◆ DATA FOR ANALYSIS:
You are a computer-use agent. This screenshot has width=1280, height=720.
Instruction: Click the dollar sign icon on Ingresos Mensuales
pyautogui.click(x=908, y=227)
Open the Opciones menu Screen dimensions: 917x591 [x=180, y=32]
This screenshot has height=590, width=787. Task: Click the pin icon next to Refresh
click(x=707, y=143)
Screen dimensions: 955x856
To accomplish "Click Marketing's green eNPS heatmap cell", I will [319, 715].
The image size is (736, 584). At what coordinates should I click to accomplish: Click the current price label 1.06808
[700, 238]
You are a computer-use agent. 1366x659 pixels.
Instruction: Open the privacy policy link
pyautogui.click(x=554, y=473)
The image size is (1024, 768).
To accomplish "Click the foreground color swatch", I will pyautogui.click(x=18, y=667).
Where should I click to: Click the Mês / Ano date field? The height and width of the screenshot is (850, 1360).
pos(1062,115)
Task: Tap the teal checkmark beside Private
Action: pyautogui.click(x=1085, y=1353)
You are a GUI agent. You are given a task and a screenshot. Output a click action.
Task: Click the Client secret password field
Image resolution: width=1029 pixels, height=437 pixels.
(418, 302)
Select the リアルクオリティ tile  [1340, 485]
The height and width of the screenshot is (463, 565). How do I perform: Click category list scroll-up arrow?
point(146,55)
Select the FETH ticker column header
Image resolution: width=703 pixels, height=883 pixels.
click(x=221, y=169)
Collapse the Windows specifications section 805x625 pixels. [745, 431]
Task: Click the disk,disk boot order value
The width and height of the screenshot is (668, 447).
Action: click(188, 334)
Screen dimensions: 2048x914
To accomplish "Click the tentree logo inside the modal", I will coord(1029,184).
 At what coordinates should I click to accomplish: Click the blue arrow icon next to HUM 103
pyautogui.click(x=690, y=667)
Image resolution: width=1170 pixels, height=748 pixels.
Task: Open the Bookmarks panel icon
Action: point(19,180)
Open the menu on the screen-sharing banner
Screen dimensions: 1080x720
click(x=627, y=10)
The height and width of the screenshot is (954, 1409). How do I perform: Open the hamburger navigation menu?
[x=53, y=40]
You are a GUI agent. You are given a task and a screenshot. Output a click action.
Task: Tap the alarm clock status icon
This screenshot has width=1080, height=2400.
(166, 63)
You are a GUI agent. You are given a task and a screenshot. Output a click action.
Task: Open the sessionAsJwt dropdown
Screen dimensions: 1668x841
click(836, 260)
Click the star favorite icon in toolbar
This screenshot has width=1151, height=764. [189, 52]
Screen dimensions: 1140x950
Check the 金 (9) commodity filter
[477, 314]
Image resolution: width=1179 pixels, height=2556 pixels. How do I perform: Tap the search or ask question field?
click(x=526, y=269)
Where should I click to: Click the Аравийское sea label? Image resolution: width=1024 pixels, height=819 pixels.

◆ EXERCISE GOAL: All lines from the one holding "Check the 金 (9) commodity filter" through the final line of the material must be set down exactly, and nothing else may be added.

◆ REPLY TO THE TASK:
Check the 金 (9) commodity filter
[477, 314]
Image resolution: width=1179 pixels, height=2556 pixels. How do I perform: Tap the search or ask question field?
click(x=526, y=269)
Where should I click to: Click the Аравийское sea label? Image resolution: width=1024 pixels, height=819 pixels.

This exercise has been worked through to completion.